We test our CQL implementation on two example tasks (different from author's version, we use v4 instead of v0; one epoch means 10k gradient step):
| Task | Online QRDQN | Behavioral | CQL | parameters |
| ---------------------- | ---------- | ---------- | --------------------------------- | ------------------------------------------------------------ |
| PongNoFrameskip-v4 | 20.5 | 6.8 | 19.5 (epoch 5) | `python3 atari_cql.py --task "PongNoFrameskip-v4" --load-buffer-name log/PongNoFrameskip-v4/qrdqn/expert.hdf5 --epoch 5` |
| BreakoutNoFrameskip-v4 | 394.3 | 46.9 | 248.3 (epoch 12) | `python3 atari_cql.py --task "BreakoutNoFrameskip-v4" --load-buffer-name log/BreakoutNoFrameskip-v4/qrdqn/expert.hdf5 --epoch 12 --min-q-weight 50` |
We reduce the size of the offline data to 10% and 1% of the above and get:
Buffer size 100000:
| Task | Online QRDQN | Behavioral | CQL | parameters |
| ---------------------- | ---------- | ---------- | --------------------------------- | ------------------------------------------------------------ |
| PongNoFrameskip-v4 | 20.5 | 5.8 | 21 (epoch 5) | `python3 atari_cql.py --task "PongNoFrameskip-v4" --load-buffer-name log/PongNoFrameskip-v4/qrdqn/expert.size_1e5.hdf5 --epoch 5` |
| BreakoutNoFrameskip-v4 | 394.3 | 41.4 | 40.8 (epoch 12) | `python3 atari_cql.py --task "BreakoutNoFrameskip-v4" --load-buffer-name log/BreakoutNoFrameskip-v4/qrdqn/expert.size_1e5.hdf5 --epoch 12 --min-q-weight 20` |
Buffer size 10000:
| Task | Online QRDQN | Behavioral | CQL | parameters |
| ---------------------- | ---------- | ---------- | --------------------------------- | ------------------------------------------------------------ |
| PongNoFrameskip-v4 | 20.5 | nan | 1.8 (epoch 5) | `python3 atari_cql.py --task "PongNoFrameskip-v4" --load-buffer-name log/PongNoFrameskip-v4/qrdqn/expert.size_1e4.hdf5 --epoch 5 --min-q-weight 1` |
| BreakoutNoFrameskip-v4 | 394.3 | 31.7 | 22.5 (epoch 12) | `python3 atari_cql.py --task "BreakoutNoFrameskip-v4" --load-buffer-name log/BreakoutNoFrameskip-v4/qrdqn/expert.size_1e4.hdf5 --epoch 12 --min-q-weight 10` |
2021-05-18 22:29:56 -07:00
# CRR
To running CRR algorithm on Atari, you need to do the following things:
- Train an expert, by using the command listed in the above QRDQN section;
- Generate buffer with noise: `python3 atari_qrdqn.py --task {your_task} --watch --resume-path log/{your_task}/qrdqn/policy.pth --eps-test 0.2 --buffer-size 1000000 --save-buffer-name expert.hdf5` (note that 1M Atari buffer cannot be saved as `.pkl` format because it is too large and will cause error);
- Train CQL: `python3 atari_crr.py --task {your_task} --load-buffer-name expert.hdf5` .

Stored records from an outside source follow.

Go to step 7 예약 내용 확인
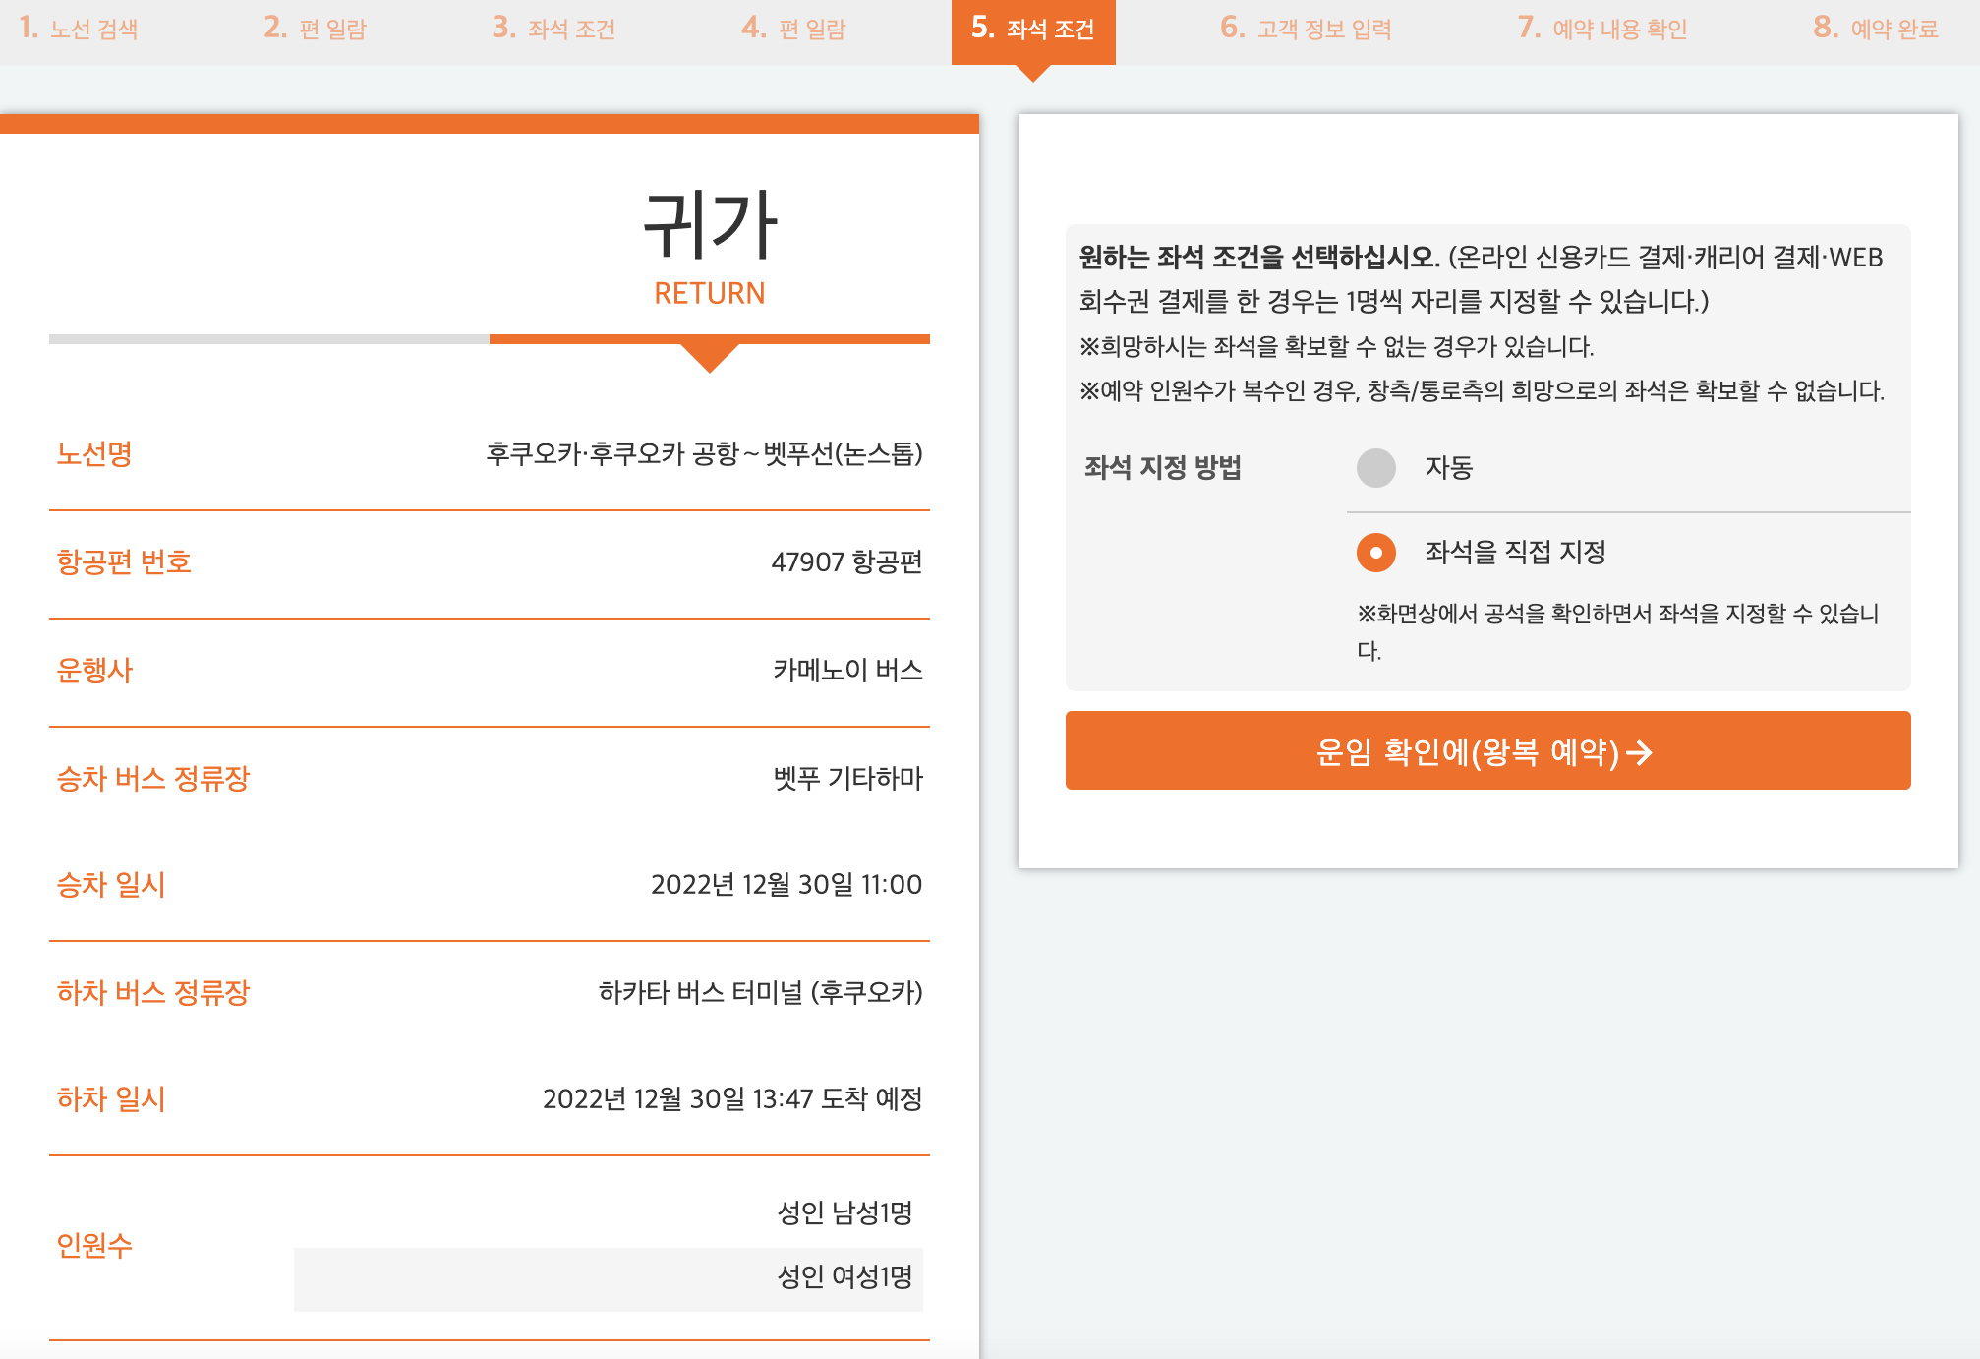 (x=1602, y=29)
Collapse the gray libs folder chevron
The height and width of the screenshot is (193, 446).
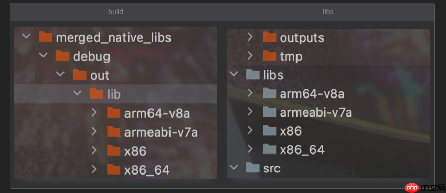click(x=233, y=74)
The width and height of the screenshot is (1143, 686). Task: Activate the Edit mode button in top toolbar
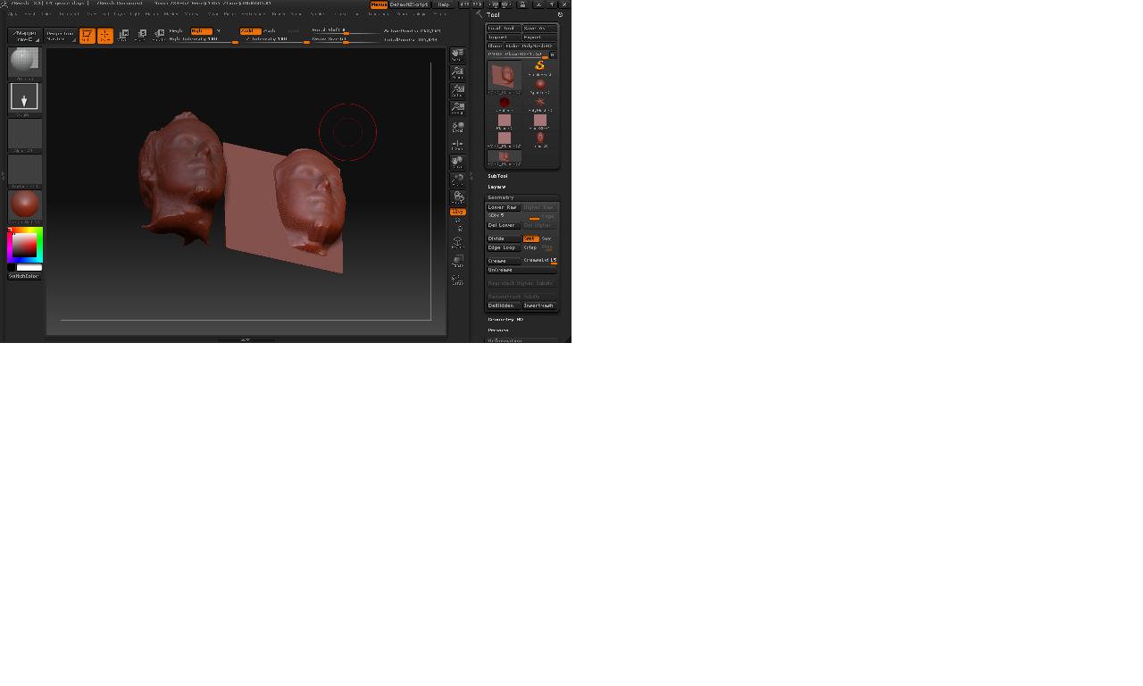(87, 36)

We test our CRR implementation on two example tasks (different from author's version, we use v4 instead of v0; one epoch means 10k gradient step):
| Task | Online QRDQN | Behavioral | CRR | CRR w/ CQL | parameters |
| ---------------------- | ---------- | ---------- | ---------------- | ----------------- | ------------------------------------------------------------ |
| PongNoFrameskip-v4 | 20.5 | 6.8 | -21 (epoch 5) | 16.1 (epoch 5) | `python3 atari_crr.py --task "PongNoFrameskip-v4" --load-buffer-name log/PongNoFrameskip-v4/qrdqn/expert.hdf5 --epoch 5` |
| BreakoutNoFrameskip-v4 | 394.3 | 46.9 | 26.4 (epoch 12) | 125.0 (epoch 12) | `python3 atari_crr.py --task "BreakoutNoFrameskip-v4" --load-buffer-name log/BreakoutNoFrameskip-v4/qrdqn/expert.hdf5 --epoch 12 --min-q-weight 50` |
Note that CRR itself does not work well in Atari tasks but adding CQL loss/regularizer helps.